[Stored items from a collection]
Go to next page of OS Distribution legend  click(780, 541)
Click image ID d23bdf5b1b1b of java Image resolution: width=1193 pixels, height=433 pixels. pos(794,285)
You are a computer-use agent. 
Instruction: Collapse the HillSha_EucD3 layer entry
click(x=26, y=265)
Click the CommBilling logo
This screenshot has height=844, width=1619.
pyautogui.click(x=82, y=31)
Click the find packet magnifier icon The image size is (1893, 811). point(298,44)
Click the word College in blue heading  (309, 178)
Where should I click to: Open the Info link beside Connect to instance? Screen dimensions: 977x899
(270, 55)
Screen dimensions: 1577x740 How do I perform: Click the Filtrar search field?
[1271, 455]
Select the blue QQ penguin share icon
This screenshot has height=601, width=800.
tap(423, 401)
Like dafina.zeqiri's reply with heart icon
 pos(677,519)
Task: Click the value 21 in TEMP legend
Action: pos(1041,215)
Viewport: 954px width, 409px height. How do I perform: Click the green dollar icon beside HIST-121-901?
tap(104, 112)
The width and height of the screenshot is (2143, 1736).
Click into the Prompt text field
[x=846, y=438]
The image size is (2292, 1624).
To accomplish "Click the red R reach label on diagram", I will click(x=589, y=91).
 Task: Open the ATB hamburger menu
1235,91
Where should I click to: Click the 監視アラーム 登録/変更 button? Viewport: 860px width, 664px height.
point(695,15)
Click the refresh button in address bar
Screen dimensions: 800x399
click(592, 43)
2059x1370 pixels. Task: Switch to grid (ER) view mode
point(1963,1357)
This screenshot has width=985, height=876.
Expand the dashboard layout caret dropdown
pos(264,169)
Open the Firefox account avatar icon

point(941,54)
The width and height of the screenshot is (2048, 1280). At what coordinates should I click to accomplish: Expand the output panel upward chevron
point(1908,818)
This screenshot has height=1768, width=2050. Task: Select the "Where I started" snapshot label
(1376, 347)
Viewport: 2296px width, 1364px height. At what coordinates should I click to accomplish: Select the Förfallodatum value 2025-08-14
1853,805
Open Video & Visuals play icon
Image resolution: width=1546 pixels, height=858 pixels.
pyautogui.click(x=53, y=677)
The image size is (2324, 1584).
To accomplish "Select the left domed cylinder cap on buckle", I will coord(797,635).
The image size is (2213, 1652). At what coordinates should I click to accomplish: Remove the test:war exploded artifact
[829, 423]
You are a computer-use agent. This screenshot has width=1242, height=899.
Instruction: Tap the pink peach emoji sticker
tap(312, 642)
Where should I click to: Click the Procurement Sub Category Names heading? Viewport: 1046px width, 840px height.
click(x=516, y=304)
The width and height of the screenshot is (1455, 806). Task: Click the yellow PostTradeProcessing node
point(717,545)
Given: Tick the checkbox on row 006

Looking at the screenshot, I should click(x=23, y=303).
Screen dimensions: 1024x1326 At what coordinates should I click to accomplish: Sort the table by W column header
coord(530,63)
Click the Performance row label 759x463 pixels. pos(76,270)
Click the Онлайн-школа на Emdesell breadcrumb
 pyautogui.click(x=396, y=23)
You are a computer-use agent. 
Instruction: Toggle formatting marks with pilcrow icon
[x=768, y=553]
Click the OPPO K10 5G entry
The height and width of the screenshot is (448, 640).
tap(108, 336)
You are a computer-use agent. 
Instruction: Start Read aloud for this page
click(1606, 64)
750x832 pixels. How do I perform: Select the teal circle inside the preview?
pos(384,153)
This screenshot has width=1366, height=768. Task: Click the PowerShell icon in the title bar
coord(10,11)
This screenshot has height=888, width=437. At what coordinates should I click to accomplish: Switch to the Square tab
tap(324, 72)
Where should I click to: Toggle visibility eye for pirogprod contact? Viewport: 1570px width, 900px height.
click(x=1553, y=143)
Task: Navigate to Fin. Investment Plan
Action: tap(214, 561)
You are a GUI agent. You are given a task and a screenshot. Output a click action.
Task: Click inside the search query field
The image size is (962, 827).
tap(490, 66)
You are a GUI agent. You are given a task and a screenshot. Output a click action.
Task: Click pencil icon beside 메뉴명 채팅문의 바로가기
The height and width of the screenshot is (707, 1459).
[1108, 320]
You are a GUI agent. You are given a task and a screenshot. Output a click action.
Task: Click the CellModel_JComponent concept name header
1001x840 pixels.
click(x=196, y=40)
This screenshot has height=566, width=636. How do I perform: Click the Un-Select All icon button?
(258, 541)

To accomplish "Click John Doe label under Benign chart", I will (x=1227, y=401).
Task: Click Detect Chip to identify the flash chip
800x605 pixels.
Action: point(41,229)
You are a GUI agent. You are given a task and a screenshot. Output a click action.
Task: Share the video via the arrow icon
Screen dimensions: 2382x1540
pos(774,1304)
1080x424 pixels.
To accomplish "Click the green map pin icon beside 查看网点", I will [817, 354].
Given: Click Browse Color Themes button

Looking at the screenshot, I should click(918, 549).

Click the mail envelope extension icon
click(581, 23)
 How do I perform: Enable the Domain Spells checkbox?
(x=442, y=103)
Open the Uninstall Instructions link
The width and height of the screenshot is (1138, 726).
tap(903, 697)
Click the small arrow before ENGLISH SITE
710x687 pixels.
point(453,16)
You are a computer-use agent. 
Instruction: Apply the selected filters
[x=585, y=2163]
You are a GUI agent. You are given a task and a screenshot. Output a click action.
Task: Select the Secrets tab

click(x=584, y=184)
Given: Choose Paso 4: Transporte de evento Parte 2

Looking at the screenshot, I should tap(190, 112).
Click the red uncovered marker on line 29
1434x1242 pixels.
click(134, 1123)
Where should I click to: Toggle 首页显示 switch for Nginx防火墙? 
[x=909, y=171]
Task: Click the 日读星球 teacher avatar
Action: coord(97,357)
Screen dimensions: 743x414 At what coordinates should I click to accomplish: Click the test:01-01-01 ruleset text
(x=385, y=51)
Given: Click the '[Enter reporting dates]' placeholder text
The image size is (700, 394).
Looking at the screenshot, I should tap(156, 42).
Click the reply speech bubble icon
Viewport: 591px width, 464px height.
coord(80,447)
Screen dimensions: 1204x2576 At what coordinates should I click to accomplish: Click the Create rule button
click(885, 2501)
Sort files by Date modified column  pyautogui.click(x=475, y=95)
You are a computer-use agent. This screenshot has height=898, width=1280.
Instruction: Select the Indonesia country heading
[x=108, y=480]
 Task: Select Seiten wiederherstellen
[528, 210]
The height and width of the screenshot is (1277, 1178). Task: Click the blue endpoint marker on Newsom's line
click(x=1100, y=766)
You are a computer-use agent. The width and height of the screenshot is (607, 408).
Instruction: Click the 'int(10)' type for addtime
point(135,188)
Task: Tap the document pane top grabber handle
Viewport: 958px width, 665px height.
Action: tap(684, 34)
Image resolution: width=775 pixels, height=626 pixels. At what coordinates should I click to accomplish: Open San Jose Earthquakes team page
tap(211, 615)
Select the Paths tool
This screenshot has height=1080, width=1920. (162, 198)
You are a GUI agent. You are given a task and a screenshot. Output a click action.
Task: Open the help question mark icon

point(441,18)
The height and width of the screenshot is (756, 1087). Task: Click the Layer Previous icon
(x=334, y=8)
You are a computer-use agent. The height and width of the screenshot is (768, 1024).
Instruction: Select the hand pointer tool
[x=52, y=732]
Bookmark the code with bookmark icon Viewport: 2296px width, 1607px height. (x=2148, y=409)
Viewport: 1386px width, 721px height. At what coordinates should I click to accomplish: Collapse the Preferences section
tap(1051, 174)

** GIVEN REQUEST **
Rewrite every record above, swapping "At what coordinates should I click to accomplish" for "Where do I click to complete" wherever it appears and keeping everything else the same.

** OUTPUT FOR THIS TASK **
Go to next page of OS Distribution legend  click(780, 541)
Click image ID d23bdf5b1b1b of java Image resolution: width=1193 pixels, height=433 pixels. pos(794,285)
You are a computer-use agent. 
Instruction: Collapse the HillSha_EucD3 layer entry
click(x=26, y=265)
Click the CommBilling logo
This screenshot has height=844, width=1619.
pyautogui.click(x=82, y=31)
Click the find packet magnifier icon The image size is (1893, 811). point(298,44)
Click the word College in blue heading  (309, 178)
Where should I click to: Open the Info link beside Connect to instance? Screen dimensions: 977x899
(270, 55)
Screen dimensions: 1577x740 How do I perform: Click the Filtrar search field?
[1271, 455]
Select the blue QQ penguin share icon
This screenshot has height=601, width=800.
tap(423, 401)
Like dafina.zeqiri's reply with heart icon
 pos(677,519)
Task: Click the value 21 in TEMP legend
Action: pos(1041,215)
Viewport: 954px width, 409px height. How do I perform: Click the green dollar icon beside HIST-121-901?
tap(104, 112)
The width and height of the screenshot is (2143, 1736).
Click into the Prompt text field
[x=846, y=438]
The image size is (2292, 1624).
To accomplish "Click the red R reach label on diagram", I will click(x=589, y=91).
 Task: Open the ATB hamburger menu
1235,91
Where should I click to: Click the 監視アラーム 登録/変更 button? Viewport: 860px width, 664px height.
point(695,15)
Click the refresh button in address bar
Screen dimensions: 800x399
click(592, 43)
2059x1370 pixels. Task: Switch to grid (ER) view mode
point(1963,1357)
This screenshot has width=985, height=876.
Expand the dashboard layout caret dropdown
pos(264,169)
Open the Firefox account avatar icon

point(941,54)
The width and height of the screenshot is (2048, 1280). Where do I click to complete: Expand the output panel upward chevron
point(1908,818)
This screenshot has height=1768, width=2050. Task: Select the "Where I started" snapshot label
(1376, 347)
Viewport: 2296px width, 1364px height. Where do I click to complete: Select the Förfallodatum value 2025-08-14
1853,805
Open Video & Visuals play icon
Image resolution: width=1546 pixels, height=858 pixels.
pyautogui.click(x=53, y=677)
The image size is (2324, 1584).
To accomplish "Select the left domed cylinder cap on buckle", I will coord(797,635).
The image size is (2213, 1652). Where do I click to complete: Remove the test:war exploded artifact
[829, 423]
You are a computer-use agent. This screenshot has width=1242, height=899.
Instruction: Tap the pink peach emoji sticker
tap(312, 642)
Where should I click to: Click the Procurement Sub Category Names heading? Viewport: 1046px width, 840px height.
click(x=516, y=304)
The width and height of the screenshot is (1455, 806). Task: Click the yellow PostTradeProcessing node
point(717,545)
Given: Tick the checkbox on row 006

Looking at the screenshot, I should click(x=23, y=303).
Screen dimensions: 1024x1326 Where do I click to complete: Sort the table by W column header
coord(530,63)
Click the Performance row label 759x463 pixels. pos(76,270)
Click the Онлайн-школа на Emdesell breadcrumb
 pyautogui.click(x=396, y=23)
You are a computer-use agent. 
Instruction: Toggle formatting marks with pilcrow icon
[x=768, y=553]
Click the OPPO K10 5G entry
The height and width of the screenshot is (448, 640).
tap(108, 336)
You are a computer-use agent. 
Instruction: Start Read aloud for this page
click(1606, 64)
750x832 pixels. How do I perform: Select the teal circle inside the preview?
pos(384,153)
This screenshot has width=1366, height=768. Task: Click the PowerShell icon in the title bar
coord(10,11)
This screenshot has height=888, width=437. Where do I click to complete: Switch to the Square tab
tap(324, 72)
Where should I click to: Toggle visibility eye for pirogprod contact? Viewport: 1570px width, 900px height.
click(x=1553, y=143)
Task: Navigate to Fin. Investment Plan
Action: tap(214, 561)
You are a GUI agent. You are given a task and a screenshot. Output a click action.
Task: Click inside the search query field
The image size is (962, 827).
tap(490, 66)
You are a GUI agent. You are given a task and a screenshot. Output a click action.
Task: Click pencil icon beside 메뉴명 채팅문의 바로가기
The height and width of the screenshot is (707, 1459).
[1108, 320]
You are a GUI agent. You are given a task and a screenshot. Output a click action.
Task: Click the CellModel_JComponent concept name header
1001x840 pixels.
click(x=196, y=40)
This screenshot has height=566, width=636. How do I perform: Click the Un-Select All icon button?
(258, 541)

To accomplish "Click John Doe label under Benign chart", I will (x=1227, y=401).
Task: Click Detect Chip to identify the flash chip
800x605 pixels.
Action: point(41,229)
You are a GUI agent. You are given a task and a screenshot. Output a click action.
Task: Share the video via the arrow icon
Screen dimensions: 2382x1540
pos(774,1304)
1080x424 pixels.
To accomplish "Click the green map pin icon beside 查看网点", I will [817, 354].
Given: Click Browse Color Themes button

Looking at the screenshot, I should click(918, 549).

Click the mail envelope extension icon
click(581, 23)
 How do I perform: Enable the Domain Spells checkbox?
(x=442, y=103)
Open the Uninstall Instructions link
The width and height of the screenshot is (1138, 726).
tap(903, 697)
Click the small arrow before ENGLISH SITE
710x687 pixels.
point(453,16)
You are a computer-use agent. 
Instruction: Apply the selected filters
[x=585, y=2163]
You are a GUI agent. You are given a task and a screenshot. Output a click action.
Task: Select the Secrets tab

click(x=584, y=184)
Given: Choose Paso 4: Transporte de evento Parte 2

Looking at the screenshot, I should tap(190, 112).
Click the red uncovered marker on line 29
1434x1242 pixels.
click(134, 1123)
Where should I click to: Toggle 首页显示 switch for Nginx防火墙? 
[x=909, y=171]
Task: Click the 日读星球 teacher avatar
Action: coord(97,357)
Screen dimensions: 743x414 Where do I click to complete: Click the test:01-01-01 ruleset text
(x=385, y=51)
Given: Click the '[Enter reporting dates]' placeholder text
The image size is (700, 394).
Looking at the screenshot, I should tap(156, 42).
Click the reply speech bubble icon
Viewport: 591px width, 464px height.
coord(80,447)
Screen dimensions: 1204x2576 Where do I click to complete: Click the Create rule button
click(885, 2501)
Sort files by Date modified column  pyautogui.click(x=475, y=95)
You are a computer-use agent. This screenshot has height=898, width=1280.
Instruction: Select the Indonesia country heading
[x=108, y=480]
 Task: Select Seiten wiederherstellen
[528, 210]
The height and width of the screenshot is (1277, 1178). Task: Click the blue endpoint marker on Newsom's line
click(x=1100, y=766)
You are a computer-use agent. The width and height of the screenshot is (607, 408).
Instruction: Click the 'int(10)' type for addtime
point(135,188)
Task: Tap the document pane top grabber handle
Viewport: 958px width, 665px height.
Action: tap(684, 34)
Image resolution: width=775 pixels, height=626 pixels. Where do I click to complete: Open San Jose Earthquakes team page
tap(211, 615)
Select the Paths tool
This screenshot has height=1080, width=1920. (162, 198)
You are a GUI agent. You are given a task and a screenshot. Output a click action.
Task: Open the help question mark icon

point(441,18)
The height and width of the screenshot is (756, 1087). Task: Click the Layer Previous icon
(x=334, y=8)
You are a computer-use agent. The height and width of the screenshot is (768, 1024).
Instruction: Select the hand pointer tool
[x=52, y=732]
Bookmark the code with bookmark icon Viewport: 2296px width, 1607px height. (x=2148, y=409)
Viewport: 1386px width, 721px height. Where do I click to complete: Collapse the Preferences section
tap(1051, 174)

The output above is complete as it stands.